My comments primarily surround the transition from the results section — which is largely clear, careful, and well supported by the data — to the discussion & conclusions, which at times feel somewhat speculative or more strongly framed than the evidence allows. Some interpretations would be better presented as discussion points or potential implications rather than firm conclusions. In particular, the sections involving ocean conditions inferred from the offshore reanalysis product appear to be a weak point. Nevertheless, I am confident that, with some revision and clarification, this manuscript will make a valuable contribution to the field.
Major Comments
- This paper uses the ORAS5 ocean reanalysis data, at a grid cell outside the fjord mouth and averaged between 20–100 m depth, to infer the ocean conditions at the marine terminus. I have several concerns about this approach. First, there’s no discussion if ORAS5 performs well in this general region of coastal Greenland (I would suspect not). Second, I would be skeptical that the ocean conditions from ORAS5 outside the fjord mouth would be representative of conditions in the upper fjord at the terminus, especially given the shallow moraine/sill of less than 50 m that would restrict the deep inflow. The fjord geometry, combined with the inputs of subglacial discharge at the glacier, means there’s a strong possibility that the near-glacier conditions are markedly different from those outside the fjord and follow a different seasonal cycle.

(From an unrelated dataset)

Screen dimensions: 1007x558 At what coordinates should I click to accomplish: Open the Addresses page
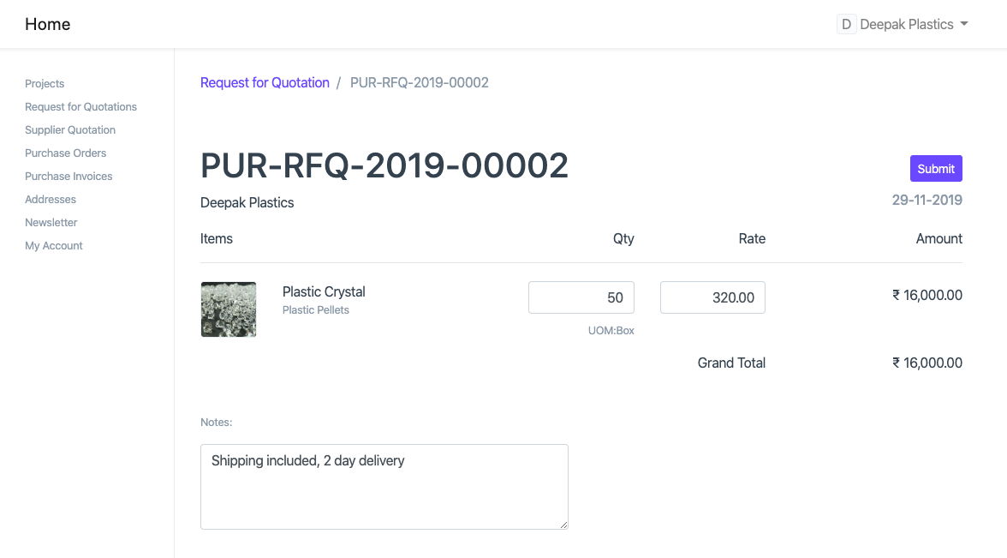tap(50, 199)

I wonder if there are any CTD casts from the fjord, from OMG or other campaigns, that could be used to validate the reanalysis product and/or to compare inside vs. outside fjord conditions.
Further, one of the central results is that retreat rates correlate more strongly with runoff and air temperature than with ocean temperature. However, the uncertainty in the ocean temperature estimate is likely much larger than that of the atmospheric and runoff variables, because the ocean temperature is derived from a low-resolution reanalysis product outside the fjord, whereas runoff and air temperature are better constrained. A weaker correlation with ocean temperature could reflect higher uncertainty/spatial mismatch, rather than weaker physical influence.
For these reasons, I think the manuscript currently overstates the ability to rule out ocean forcing as a driver of marine terminus variability. Unless the reanalysis product can be validated for this setting or a better data set is available, the results related to the ocean conditions should be framed more cautiously. - The paper attributes reduced winter calving to the buttressing effect of lake ice cover. However, calving also coincides strongly with the runoff season, so couldn’t reduced winter calving just reflect the absence of subglacial discharge? Given that lake ice cover and runoff seasonality are closely aligned, it seems difficult to disentangle their relative roles, and the discussion should acknowledge this ambiguity (or provide further reasoning for how you separate their effects).
Minor comments
- Figure 4: why is the colorbar not quantitative? It’s just labeled as floating vs. grounded but why not show the numeric value of the flotation index, especially since the text mentions specific values (e.g. “on the ridge, the flotation index reaches up to 200 m”)
- I would consider putting A1 and A2 figures in the main text (perhaps combined into one figure). It seems a little arbitrary why those two in the appendix relative to the rest of the figures.
- Section 5.5 feels somewhat misaligned with the results presented for this glacier system. For example, point (1) appears to summarize mechanisms (e.g., the influence of warm Atlantic water reaching the glacier) that might not apply to this fjord due to the shallow sill. In point (2), the discussion draws on studies of plume-driven melting in marine settings when interpreting subaqueous melt in the lake, but the physical processes in lacustrine environments might not be entirely analogous
- It would be helpful to clarify whether there is any information on the relative magnitude of subglacial discharge routed to the marine versus the lake terminus. Even a qualitative estimate or catchment-based comparison could strengthen the interpretation of differences between the two branches.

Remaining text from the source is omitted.